LoqiRoam · 旅日記

水面から木陰、ゆずの香りへ

社の木陰、直売所のゆず、資料館の窓辺、親水公園と湖面を経て、共同の暮らしへ。光の変化が町の時間をつないだ。

東毛呂を出たとき、駅前の光は平たかった。まず丘の上の社へ向かうと、木立が日差しを細く分け、古い本殿の輪郭だけが静かに残った。直売所では野菜や花の棚の奥にゆずを見つけ、歩くことが土地の味へ変わる。

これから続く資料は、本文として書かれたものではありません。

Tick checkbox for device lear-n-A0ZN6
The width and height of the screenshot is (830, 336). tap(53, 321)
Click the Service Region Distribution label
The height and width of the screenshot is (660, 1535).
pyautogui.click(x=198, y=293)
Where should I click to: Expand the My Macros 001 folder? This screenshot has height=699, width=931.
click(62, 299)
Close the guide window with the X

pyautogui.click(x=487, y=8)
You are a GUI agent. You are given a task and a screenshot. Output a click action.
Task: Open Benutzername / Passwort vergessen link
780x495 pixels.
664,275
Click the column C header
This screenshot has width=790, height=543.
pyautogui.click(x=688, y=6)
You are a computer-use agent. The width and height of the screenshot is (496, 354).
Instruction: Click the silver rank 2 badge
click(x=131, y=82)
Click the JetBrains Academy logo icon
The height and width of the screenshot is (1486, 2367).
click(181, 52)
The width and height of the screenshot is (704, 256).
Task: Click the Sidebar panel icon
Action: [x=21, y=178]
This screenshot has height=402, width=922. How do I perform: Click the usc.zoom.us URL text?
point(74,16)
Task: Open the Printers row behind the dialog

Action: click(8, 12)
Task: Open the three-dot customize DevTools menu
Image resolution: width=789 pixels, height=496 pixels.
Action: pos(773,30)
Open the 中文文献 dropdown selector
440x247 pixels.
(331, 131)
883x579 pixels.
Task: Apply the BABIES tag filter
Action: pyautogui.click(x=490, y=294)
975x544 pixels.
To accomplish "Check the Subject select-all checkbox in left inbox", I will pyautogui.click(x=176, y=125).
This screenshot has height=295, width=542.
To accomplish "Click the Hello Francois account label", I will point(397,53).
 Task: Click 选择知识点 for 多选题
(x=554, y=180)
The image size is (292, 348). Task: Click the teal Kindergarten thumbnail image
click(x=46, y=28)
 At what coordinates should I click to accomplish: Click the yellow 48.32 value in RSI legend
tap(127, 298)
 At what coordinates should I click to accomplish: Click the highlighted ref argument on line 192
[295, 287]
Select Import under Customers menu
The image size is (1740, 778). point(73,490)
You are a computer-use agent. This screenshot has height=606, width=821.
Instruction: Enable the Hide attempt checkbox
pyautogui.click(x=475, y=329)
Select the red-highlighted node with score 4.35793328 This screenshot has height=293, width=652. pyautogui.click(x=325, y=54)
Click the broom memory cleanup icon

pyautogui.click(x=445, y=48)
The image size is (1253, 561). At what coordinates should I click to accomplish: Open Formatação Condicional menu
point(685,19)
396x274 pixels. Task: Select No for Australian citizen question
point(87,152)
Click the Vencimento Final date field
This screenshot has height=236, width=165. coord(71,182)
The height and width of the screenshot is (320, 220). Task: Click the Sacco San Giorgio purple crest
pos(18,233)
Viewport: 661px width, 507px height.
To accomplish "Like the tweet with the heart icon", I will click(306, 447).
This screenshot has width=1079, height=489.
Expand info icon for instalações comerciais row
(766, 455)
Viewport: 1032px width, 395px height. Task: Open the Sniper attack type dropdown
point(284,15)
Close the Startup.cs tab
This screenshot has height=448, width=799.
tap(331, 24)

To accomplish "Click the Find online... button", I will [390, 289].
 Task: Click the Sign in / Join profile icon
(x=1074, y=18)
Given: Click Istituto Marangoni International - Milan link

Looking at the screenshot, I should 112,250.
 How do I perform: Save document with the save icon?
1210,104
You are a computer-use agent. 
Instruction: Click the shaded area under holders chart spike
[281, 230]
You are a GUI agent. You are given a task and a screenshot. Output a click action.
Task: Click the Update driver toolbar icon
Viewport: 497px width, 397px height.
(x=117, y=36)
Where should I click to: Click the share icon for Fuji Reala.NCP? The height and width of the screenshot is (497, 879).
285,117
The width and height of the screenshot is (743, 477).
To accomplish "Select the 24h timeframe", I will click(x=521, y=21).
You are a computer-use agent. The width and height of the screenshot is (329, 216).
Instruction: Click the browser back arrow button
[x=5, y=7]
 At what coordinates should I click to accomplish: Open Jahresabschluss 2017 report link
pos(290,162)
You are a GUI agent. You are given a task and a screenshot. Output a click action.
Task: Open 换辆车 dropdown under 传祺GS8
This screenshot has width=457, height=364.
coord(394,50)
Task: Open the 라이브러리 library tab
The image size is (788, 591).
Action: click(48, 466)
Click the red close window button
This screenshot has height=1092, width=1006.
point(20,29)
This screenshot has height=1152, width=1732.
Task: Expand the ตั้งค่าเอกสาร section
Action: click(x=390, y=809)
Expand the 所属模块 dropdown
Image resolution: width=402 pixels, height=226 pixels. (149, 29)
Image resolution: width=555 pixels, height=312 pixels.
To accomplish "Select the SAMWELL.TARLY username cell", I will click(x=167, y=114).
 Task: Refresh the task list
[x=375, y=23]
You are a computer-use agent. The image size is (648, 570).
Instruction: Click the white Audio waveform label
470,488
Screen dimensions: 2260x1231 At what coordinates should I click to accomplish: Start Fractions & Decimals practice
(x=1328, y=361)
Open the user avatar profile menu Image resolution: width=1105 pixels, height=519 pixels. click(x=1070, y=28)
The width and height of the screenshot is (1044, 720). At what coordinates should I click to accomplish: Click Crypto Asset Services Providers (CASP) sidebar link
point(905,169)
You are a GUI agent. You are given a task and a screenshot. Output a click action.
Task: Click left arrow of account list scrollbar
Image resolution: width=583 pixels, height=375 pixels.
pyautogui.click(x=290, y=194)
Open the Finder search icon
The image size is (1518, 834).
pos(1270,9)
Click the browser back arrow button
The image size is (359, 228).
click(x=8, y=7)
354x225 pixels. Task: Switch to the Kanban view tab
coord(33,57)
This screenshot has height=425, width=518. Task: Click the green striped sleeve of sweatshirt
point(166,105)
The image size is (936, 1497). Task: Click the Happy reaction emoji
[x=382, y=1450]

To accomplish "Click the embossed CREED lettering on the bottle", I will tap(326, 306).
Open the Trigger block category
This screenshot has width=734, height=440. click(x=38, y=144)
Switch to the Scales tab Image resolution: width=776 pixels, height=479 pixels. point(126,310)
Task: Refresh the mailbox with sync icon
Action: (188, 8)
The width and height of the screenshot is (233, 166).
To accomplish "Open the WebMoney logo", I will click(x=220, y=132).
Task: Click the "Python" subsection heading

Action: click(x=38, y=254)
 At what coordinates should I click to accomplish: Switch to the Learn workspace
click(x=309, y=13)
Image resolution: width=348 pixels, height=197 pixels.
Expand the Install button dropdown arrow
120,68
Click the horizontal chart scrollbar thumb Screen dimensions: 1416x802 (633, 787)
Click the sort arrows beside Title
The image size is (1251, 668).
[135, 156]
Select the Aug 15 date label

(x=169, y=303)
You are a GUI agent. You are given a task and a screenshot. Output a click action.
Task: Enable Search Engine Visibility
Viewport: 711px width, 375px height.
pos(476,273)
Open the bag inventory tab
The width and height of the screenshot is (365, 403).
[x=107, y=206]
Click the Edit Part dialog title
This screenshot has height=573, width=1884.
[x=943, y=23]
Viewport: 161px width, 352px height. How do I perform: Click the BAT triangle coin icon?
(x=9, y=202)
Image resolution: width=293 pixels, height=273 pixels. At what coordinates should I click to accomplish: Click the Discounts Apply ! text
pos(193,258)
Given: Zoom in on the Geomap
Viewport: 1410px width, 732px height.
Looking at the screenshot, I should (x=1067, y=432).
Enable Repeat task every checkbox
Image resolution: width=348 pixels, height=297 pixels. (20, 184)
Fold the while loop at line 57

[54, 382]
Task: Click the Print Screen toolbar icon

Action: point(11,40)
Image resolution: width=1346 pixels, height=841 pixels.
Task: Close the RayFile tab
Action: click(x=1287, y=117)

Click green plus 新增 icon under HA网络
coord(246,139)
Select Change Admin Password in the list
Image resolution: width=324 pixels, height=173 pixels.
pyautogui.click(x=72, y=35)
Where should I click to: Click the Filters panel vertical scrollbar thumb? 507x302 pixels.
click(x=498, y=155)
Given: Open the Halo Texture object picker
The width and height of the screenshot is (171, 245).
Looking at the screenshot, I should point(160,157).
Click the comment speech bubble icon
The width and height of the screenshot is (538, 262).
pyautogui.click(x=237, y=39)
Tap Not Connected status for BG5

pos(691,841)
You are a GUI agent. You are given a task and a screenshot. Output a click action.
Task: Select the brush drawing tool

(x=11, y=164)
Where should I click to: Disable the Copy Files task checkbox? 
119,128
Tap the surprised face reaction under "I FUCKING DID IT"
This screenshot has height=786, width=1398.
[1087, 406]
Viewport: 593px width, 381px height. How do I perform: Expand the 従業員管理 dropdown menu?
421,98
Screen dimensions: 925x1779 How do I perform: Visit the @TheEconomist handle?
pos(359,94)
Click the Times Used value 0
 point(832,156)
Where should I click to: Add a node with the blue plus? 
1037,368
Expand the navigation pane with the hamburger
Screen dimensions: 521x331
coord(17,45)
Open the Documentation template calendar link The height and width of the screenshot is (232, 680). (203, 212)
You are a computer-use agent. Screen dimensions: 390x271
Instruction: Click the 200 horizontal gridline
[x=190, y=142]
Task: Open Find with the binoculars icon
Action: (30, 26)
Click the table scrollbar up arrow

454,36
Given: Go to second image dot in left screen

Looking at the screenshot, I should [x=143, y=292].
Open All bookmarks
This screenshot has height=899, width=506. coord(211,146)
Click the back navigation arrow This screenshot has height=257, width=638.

歴史民俗資料館では、窓辺の展示に差す光を見ながら、古い道具が今の町を語る声に耳を澄ませた。その後、箕和田親水公園の水へ出て、細い流れに室内の時間をほどく。鎌北湖では山影が湖面に沈み、風が止まるたび景色まで黙った。最後に新しき村へ寄ると、米や茶をつくる暮らしの中で、光は風景ではなく日々の手つきになっていた。

この旅の足跡

  1. 丘の上の社殿は、木立の影で輪郭が深くなる。県内最古級の本殿を前にすると、駅前の光が急に遠い。
  2. 野菜や花の並ぶ棚の奥に、毛呂山のゆずがあった。香りを確かめるように近づくと、散歩が土地の味へ変わった。
  3. 午前9時から午後5時まで開く資料館。窓辺の展示に差す光を見ていると、古い道具のほうが今の町をよく語る気がした。
  4. 箕和田親水公園は箕和田湖の下流にある。水が細く続く場所で、資料館の静かな時間が外へ流れ出したように感じた。
  5. 鎌北湖では、湖面より山影のほうが先に目へ入った。風が止まると水も景色も黙り、歩く理由だけが残った。
  6. 新しき村では、米や茶、筍、竹炭をつくり、美術館や生活文化館も公開している。山の光が暮らしの形に変わっていた。